The student will learn the different body systems, structure and function of the major organs, pathophysiology of common diseases and conditions within each system. This course will provide the foundation for subsequent courses in microanatomy, histology, transfusion science, hematology and clinical chemistry. The student will become familiar with clinical procedures, laboratory tests and abbreviations related to each system and other specialized areas of medicine.

Safety & Infection Control

The student will review and develop a working knowledge of safety and infection control protocols in the laboratory environment:
  • Standard precautions
  • Personal Protective Equipment
  • Utilization of safety devices
  • Spill containment and clean up procedures
  • Incident reporting
  • Occupational health and safety guidelines
  • Infection Control
  • Appropriate methods for disinfection and sterilization

Specimen & Information Management

Students will learn proper blood collection procedures for routine and specialized collections. They will also learn proper procedures in handling, transporting, processing and storing laboratory specimens. Laboratory information management and information systems are also components of this course.

Laboratory Mathematics

Students will learn the mathematics used in a medical laboratory environment including:
  • Mathematical essentials
  • Measurement systems and conversion procedures
  • Dilutions, solutions, and concentrations
  • Charts, tables, and graphs
  • Introductory statistics
  • Clinical chemistry analysis and correlation


Students will learn the structure and role of the immune system in health and disease. Students will learn basic concepts in immunology such as immune response to pathogens, autoimmune diseases and immunodeficiency and how they are relevant to Medical Laboratory Science.


Students will study blood cell lines in bone marrow, peripheral blood and other body fluids. Students will learn to differentiate normal and abnormal blood cells and study the concepts of coagulation and hemostasis. Students will learn to recognize abnormalities and link them to diseases such as: leukemia, anemia and thrombocytosis.


Students will learn to apply theories of chemical analysis performed on body fluids (blood, urine and other specimens). Biochemical analysis, interpretation and quality control procedures related to clinical chemistry testing will be studied. Examples of analyses include: blood glucose, cholesterol, protein levels, drug testing, and hormones.


Students will learn how to identify clinically significant microorganisms in specimens taken from the human body. Emphasis will be placed on isolating and identifying disease-causing bacteria and fungi. Students will also learn how to screen and confirm microorganism resistance and susceptibility to antibiotics.

Transfusion Science

Students will learn the major blood group systems and explain the significance of these in transfusion science. Pre-transfusion testing such as ABO/Rh typing, antibody screening, blood products and compatibility testing will be studied.


Students will learn the principles and practices of preserving and preparing clinical specimens for histological and microscopic examination. Microanatomy of body tissues and identification of tissue components in various staining techniques will be studied.

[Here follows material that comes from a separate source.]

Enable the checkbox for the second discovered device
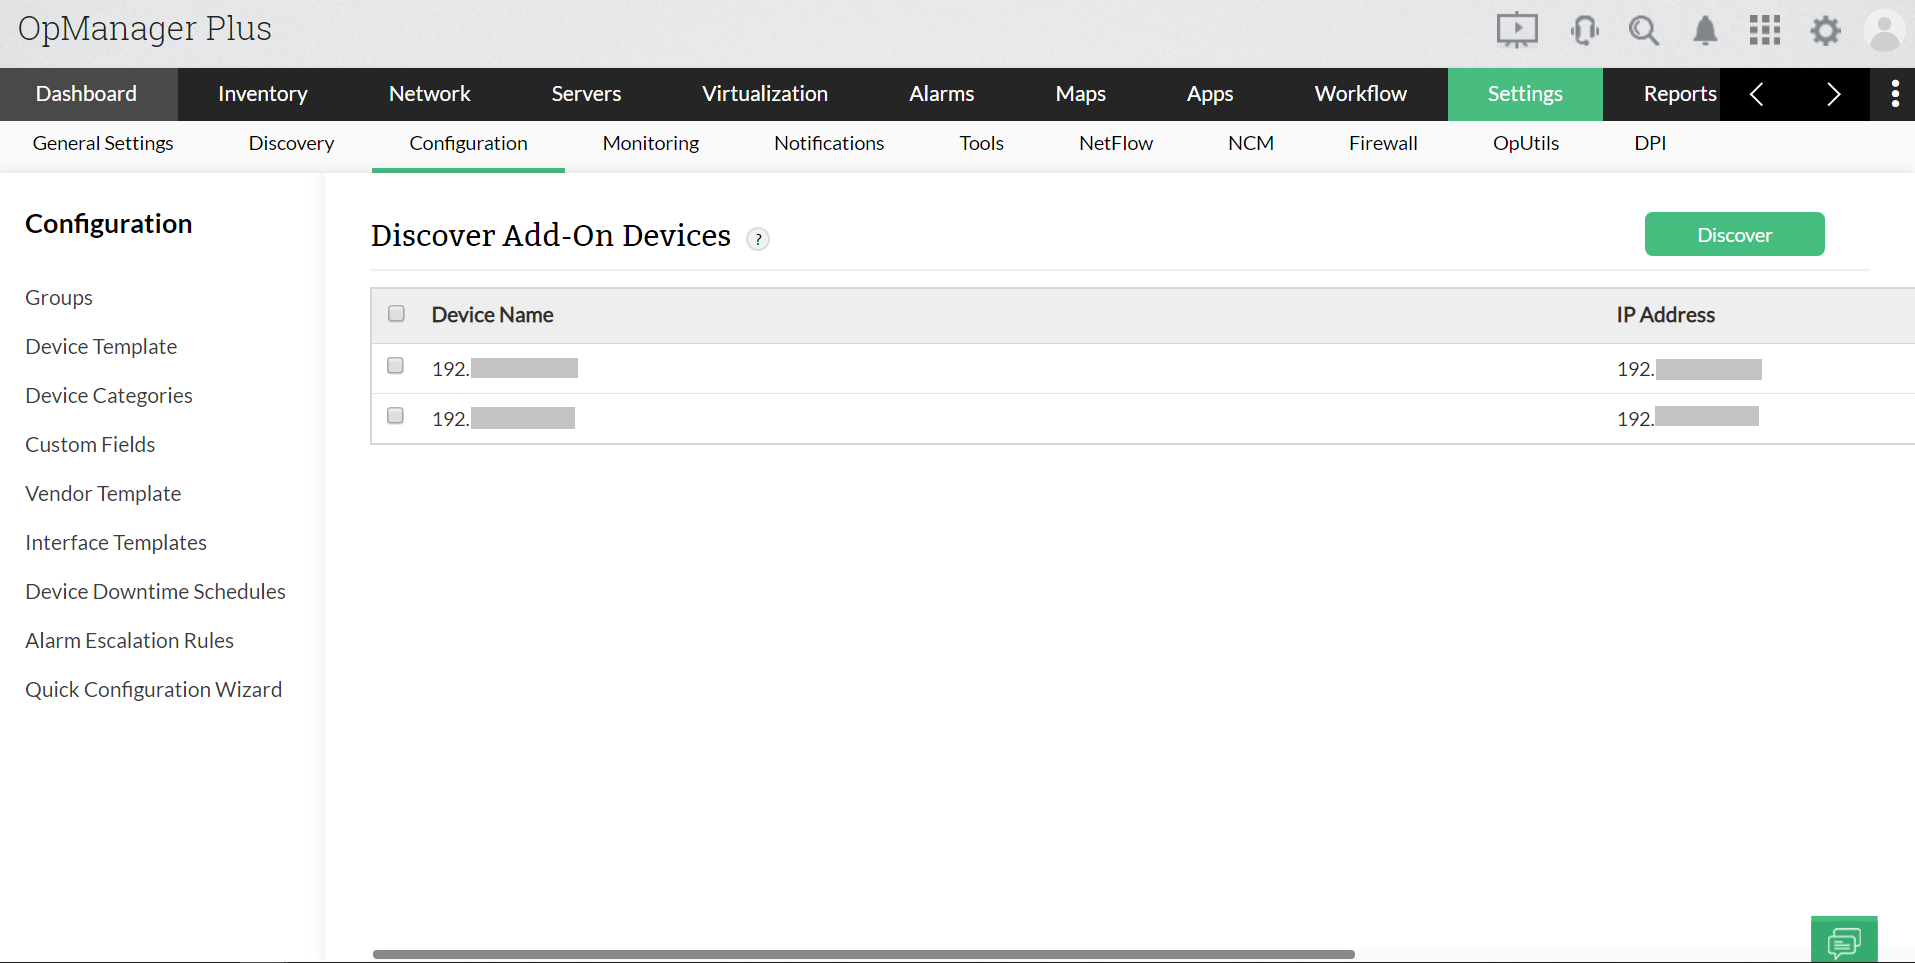The image size is (1915, 963). [395, 415]
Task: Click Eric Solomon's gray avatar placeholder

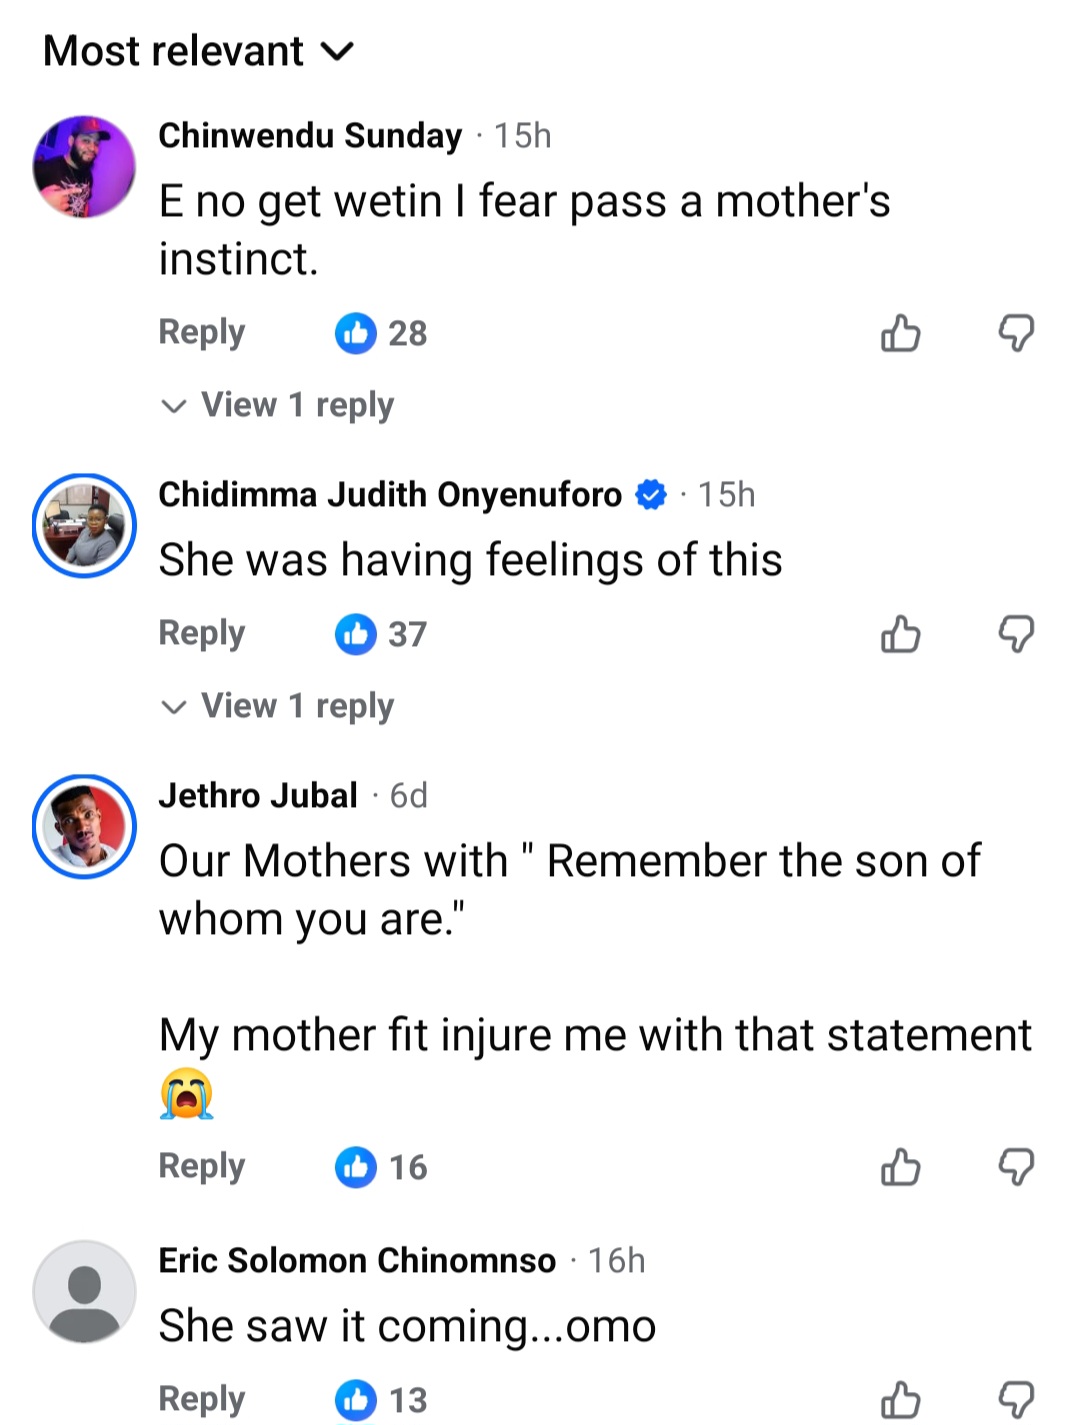Action: [x=84, y=1291]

Interprofessional Healthcare

Students will have the opportunity to work with other health science students to cultivate collaborative practices in providing patient-centred health care. Students will learn about other health science disciplines and be provided with opportunities to enhance teamwork and communication skills.

Quality Management /Result correlations

Students will learn about all aspects of quality management in laboratory practices. There will be an emphasis on quality control techniques, quality policies, planning and quality assurance. Students will also learn the importance of quality management processes in ensuring patient safety and accuracy of test results.

Analytical Principles

Students will learn about analytical principles used in the analysis of laboratory specimens in clinical laboratories. Students will learn about various analytical techniques including spectrophotometry, electrochemistry, chromatography, electrophoresis and immunoassays.

*Content is subject to change by administration as required to meet program and profession standards.